La guerre commencée en Ukraine par l’OTAN ne permettra pas de vaincre la Russie militairement, par les seules mains des Ukrainiens. En revanche, cette guerre doit permettre de retravailler les sociétés occidentales, doit permettre de réintroduire le discours militaire, doit justifier certains ajustements dans l’idéologie globaliste … mais surtout sans aller jusqu’à la réhabilitation de la nation en Occident. Ce conflit est le détonateur.

Et c’est ici la faiblesse intrinsèque de cette démarche : l’Ukraine a vu pousser au paroxysme et réécrire sa nation, afin de lancer des Ukrainiens reprogrammés contre leur Mère-Patrie, la Russie. Même si ce discours ne prend toujours pas, d’ailleurs, dans une grande partie du territoire. Les pays occidentaux, eux, n’auront même pas le privilège de la Nation : ils devront envoyer leurs hommes mourir pour garantir la victoire du monde global, sur la Russie … et donc sur leur propre pays.

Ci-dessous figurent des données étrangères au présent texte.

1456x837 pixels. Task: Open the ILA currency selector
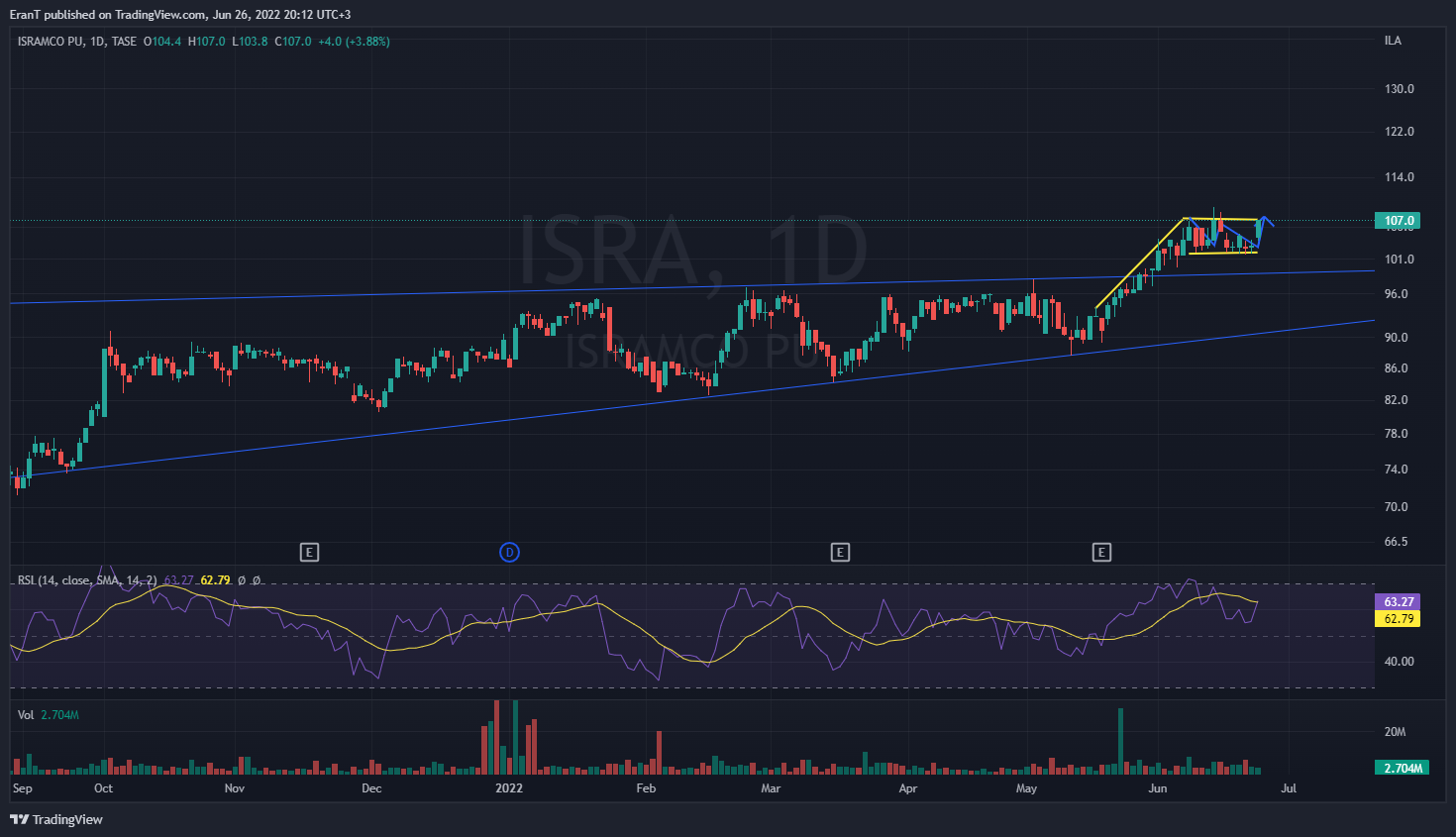(x=1393, y=41)
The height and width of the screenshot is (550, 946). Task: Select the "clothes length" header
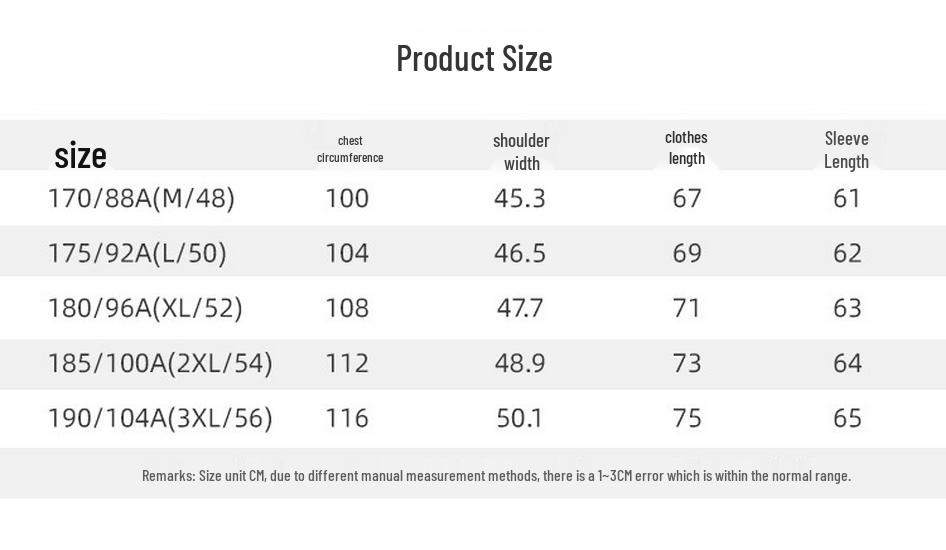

Car si l’OTAN prévoit et organise une guerre de grande ampleur (ce qui ne signifie pas qu’elle va y arriver), elle ne prépare pas une guerre mondiale, c’est-à-dire une guerre des Etats contre les Etats. Ce ne sera pas la guerre de la France, de l’Allemagne, de la Grande-Bretagne contre la Russie. Ni la France, ni l’Allemagne, ni aucun pays européen n’a le droit d’être un Etat, c’est-à-dire souverain. Ils ne sont que des ressources. L’OTAN prépare une guerre globale, autrement dit une guerre contre les Etats. Ces pays vont envoyer des hommes se battre pour que la Russie, comme Etat disparaisse, et avec elle les Etats en Europe, qui tomberont pour une grande période dans une dictature atlantiste globale.

Et cela doit être fait sans réellement remasculiniser les sociétés. Et cela prétend être fait sans légitimer la nation en Europe. Il y a peu de chances pour que cette fantasmagorie fonctionne, cette troisième voie semble assez peu réaliste, mais le risque existe bien et le résultat dépend de nous.